• DATASET RECORDS:
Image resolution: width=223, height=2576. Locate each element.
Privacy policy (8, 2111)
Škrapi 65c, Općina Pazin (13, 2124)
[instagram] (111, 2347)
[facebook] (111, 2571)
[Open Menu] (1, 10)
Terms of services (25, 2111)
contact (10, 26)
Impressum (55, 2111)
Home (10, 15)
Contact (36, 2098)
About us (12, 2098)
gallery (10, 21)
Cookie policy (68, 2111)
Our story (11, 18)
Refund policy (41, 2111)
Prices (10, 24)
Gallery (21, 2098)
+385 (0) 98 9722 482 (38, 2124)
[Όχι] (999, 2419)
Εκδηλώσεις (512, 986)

• PROBLEM REQUIREMENTS: Reproduce every record, making sure each one stays exactly the same.

• EXERCISE RESULT:
Image resolution: width=223, height=2576. Locate each element.
Privacy policy (8, 2111)
Škrapi 65c, Općina Pazin (13, 2124)
[instagram] (111, 2347)
[facebook] (111, 2571)
[Open Menu] (1, 10)
Terms of services (25, 2111)
contact (10, 26)
Impressum (55, 2111)
Home (10, 15)
Contact (36, 2098)
About us (12, 2098)
gallery (10, 21)
Cookie policy (68, 2111)
Our story (11, 18)
Refund policy (41, 2111)
Prices (10, 24)
Gallery (21, 2098)
+385 (0) 98 9722 482 (38, 2124)
[Όχι] (999, 2419)
Εκδηλώσεις (512, 986)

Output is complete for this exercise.